═════ DONNÉES DE TRAVAIL
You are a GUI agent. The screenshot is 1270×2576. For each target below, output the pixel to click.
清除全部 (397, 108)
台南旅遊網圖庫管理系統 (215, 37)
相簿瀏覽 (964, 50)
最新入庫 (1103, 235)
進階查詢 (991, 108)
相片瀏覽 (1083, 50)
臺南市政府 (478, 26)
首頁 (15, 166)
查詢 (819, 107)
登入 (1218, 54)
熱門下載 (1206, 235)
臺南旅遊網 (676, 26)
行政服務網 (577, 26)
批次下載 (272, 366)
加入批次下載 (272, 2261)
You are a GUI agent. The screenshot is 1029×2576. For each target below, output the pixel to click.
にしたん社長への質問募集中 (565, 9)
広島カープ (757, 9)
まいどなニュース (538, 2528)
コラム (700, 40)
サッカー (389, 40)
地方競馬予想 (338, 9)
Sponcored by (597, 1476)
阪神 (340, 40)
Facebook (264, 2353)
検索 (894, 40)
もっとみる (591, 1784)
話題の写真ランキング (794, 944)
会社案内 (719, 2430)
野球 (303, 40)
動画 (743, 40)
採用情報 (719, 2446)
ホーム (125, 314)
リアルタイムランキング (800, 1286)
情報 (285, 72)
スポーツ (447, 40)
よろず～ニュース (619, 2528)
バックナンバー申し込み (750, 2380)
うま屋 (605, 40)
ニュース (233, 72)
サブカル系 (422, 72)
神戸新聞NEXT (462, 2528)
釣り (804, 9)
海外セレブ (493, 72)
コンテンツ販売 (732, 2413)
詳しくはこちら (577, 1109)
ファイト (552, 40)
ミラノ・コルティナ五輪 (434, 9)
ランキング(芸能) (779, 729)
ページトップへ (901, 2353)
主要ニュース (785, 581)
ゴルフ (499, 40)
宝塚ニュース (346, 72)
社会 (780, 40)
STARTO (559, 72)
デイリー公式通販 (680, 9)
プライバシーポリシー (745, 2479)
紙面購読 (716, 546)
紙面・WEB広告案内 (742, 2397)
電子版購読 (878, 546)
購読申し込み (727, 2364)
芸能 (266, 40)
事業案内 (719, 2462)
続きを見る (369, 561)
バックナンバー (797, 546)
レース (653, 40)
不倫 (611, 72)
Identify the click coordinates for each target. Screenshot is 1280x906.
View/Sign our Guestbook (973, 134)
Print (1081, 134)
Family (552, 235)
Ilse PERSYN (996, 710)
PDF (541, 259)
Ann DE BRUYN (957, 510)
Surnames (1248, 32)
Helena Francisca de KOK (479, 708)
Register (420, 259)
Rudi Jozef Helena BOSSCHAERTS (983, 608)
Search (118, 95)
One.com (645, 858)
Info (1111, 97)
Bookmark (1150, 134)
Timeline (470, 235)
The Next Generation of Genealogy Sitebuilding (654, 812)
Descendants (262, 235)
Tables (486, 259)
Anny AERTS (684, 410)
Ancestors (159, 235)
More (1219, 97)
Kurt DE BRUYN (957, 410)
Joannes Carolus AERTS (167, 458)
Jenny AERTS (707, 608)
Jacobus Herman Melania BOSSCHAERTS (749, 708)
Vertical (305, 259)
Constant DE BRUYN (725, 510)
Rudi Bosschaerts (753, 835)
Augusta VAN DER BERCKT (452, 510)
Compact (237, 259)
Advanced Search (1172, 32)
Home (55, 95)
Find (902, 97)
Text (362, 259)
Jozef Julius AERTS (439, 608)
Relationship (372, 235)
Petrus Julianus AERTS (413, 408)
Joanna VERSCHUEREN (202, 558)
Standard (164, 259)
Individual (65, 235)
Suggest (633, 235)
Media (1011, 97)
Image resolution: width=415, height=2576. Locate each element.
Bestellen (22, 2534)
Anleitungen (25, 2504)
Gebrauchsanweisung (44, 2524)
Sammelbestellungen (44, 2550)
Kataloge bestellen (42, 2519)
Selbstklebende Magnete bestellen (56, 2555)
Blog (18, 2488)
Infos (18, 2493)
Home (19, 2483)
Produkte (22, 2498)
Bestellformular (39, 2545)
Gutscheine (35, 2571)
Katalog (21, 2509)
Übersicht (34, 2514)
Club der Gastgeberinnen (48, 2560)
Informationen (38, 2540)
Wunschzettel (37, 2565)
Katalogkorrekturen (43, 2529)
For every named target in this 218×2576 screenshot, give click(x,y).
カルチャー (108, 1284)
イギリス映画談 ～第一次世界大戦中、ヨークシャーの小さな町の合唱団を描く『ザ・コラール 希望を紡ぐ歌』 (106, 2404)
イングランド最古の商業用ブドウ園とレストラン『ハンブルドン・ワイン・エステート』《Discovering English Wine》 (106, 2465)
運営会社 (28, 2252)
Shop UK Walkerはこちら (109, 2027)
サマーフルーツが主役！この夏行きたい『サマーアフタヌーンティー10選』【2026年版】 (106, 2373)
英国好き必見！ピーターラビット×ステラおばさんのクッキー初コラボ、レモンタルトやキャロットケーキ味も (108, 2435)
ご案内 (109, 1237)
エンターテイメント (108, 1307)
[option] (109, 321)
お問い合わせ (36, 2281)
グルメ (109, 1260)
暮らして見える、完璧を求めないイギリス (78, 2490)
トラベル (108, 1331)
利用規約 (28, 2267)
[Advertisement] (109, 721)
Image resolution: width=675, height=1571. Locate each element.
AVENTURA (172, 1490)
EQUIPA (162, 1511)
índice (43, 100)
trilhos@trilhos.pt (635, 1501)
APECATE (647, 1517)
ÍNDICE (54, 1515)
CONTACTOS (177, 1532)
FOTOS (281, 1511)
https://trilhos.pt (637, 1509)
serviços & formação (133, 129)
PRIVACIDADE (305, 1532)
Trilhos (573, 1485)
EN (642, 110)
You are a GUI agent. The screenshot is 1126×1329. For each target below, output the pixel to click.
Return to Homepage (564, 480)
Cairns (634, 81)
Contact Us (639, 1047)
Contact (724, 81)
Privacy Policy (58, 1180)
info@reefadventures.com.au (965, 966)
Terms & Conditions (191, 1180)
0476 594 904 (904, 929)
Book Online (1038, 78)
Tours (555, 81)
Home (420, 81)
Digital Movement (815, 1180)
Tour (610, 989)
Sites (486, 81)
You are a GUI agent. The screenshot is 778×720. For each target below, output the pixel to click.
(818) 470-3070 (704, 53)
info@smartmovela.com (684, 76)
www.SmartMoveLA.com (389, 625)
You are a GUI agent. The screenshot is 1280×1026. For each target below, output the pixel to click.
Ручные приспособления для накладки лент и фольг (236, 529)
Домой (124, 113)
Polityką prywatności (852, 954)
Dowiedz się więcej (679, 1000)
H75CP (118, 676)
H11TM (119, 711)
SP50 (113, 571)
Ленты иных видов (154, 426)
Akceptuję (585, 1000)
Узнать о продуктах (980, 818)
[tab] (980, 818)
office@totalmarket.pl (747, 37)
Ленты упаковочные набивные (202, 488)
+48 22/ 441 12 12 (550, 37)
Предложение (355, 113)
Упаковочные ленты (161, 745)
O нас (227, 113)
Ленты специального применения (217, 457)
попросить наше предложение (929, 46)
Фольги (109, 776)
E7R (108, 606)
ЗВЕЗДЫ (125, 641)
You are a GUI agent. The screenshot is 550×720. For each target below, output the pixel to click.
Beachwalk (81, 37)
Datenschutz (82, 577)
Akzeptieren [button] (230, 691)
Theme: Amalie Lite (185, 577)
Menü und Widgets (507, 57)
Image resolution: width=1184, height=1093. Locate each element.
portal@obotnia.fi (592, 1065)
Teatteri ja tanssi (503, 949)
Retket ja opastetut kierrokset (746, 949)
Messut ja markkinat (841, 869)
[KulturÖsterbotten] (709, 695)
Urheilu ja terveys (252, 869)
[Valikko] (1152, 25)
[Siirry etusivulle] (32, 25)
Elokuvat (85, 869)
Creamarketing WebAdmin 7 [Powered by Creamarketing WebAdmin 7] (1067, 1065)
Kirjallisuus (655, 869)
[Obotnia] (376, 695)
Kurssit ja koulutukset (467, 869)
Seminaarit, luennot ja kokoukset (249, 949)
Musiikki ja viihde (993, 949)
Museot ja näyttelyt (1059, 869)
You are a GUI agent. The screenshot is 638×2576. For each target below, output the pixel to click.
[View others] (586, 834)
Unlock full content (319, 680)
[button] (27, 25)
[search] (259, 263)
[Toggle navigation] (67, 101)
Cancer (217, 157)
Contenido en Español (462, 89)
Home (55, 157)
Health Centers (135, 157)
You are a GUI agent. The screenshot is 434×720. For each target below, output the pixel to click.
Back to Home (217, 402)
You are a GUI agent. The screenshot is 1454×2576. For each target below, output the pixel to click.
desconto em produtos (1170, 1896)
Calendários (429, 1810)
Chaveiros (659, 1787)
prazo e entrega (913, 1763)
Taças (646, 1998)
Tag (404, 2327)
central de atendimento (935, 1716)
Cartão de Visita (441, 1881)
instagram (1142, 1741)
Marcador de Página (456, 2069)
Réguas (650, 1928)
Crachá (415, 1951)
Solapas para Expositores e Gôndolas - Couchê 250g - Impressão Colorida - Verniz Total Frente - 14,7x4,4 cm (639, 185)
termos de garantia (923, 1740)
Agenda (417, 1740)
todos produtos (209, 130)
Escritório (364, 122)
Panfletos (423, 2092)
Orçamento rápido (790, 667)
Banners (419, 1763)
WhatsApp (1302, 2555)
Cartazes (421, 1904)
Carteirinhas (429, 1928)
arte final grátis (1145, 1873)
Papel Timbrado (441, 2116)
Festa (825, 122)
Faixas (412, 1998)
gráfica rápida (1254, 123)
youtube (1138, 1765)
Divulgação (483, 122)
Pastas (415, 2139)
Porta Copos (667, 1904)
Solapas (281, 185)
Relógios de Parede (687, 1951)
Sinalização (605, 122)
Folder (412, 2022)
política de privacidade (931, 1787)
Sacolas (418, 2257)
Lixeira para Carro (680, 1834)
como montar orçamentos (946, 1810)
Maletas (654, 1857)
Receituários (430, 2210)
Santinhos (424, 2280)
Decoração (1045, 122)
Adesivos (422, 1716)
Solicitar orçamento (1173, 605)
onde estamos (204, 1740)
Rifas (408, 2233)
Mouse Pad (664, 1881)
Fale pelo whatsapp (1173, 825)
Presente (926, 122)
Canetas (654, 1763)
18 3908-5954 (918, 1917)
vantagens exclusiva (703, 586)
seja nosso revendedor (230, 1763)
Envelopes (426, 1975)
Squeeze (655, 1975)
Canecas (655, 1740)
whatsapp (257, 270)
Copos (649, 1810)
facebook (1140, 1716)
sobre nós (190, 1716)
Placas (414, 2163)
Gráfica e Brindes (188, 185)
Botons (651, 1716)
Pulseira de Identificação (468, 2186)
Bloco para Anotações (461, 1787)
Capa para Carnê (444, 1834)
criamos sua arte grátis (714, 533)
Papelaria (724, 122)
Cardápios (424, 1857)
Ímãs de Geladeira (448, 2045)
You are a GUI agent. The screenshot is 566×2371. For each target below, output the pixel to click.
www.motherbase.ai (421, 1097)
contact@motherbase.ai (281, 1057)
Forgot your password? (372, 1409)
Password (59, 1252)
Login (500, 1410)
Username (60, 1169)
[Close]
══════════
Remplacez « Copos » par « Taças » dans les lignes qui vont de celle contenant « Presente (926, 122) » jusqu'à celle contenant « Gráfica e Brindes (188, 185) » incluse, puis redonnez uniquement ces lignes, sans autre modification, s'il vous plaît.

* **RÉPONSE ATTENDUE**
Presente (926, 122)
Canetas (654, 1763)
18 3908-5954 (918, 1917)
vantagens exclusiva (703, 586)
seja nosso revendedor (230, 1763)
Envelopes (426, 1975)
Squeeze (655, 1975)
Canecas (655, 1740)
whatsapp (257, 270)
Taças (649, 1810)
facebook (1140, 1716)
sobre nós (190, 1716)
Placas (414, 2163)
Gráfica e Brindes (188, 185)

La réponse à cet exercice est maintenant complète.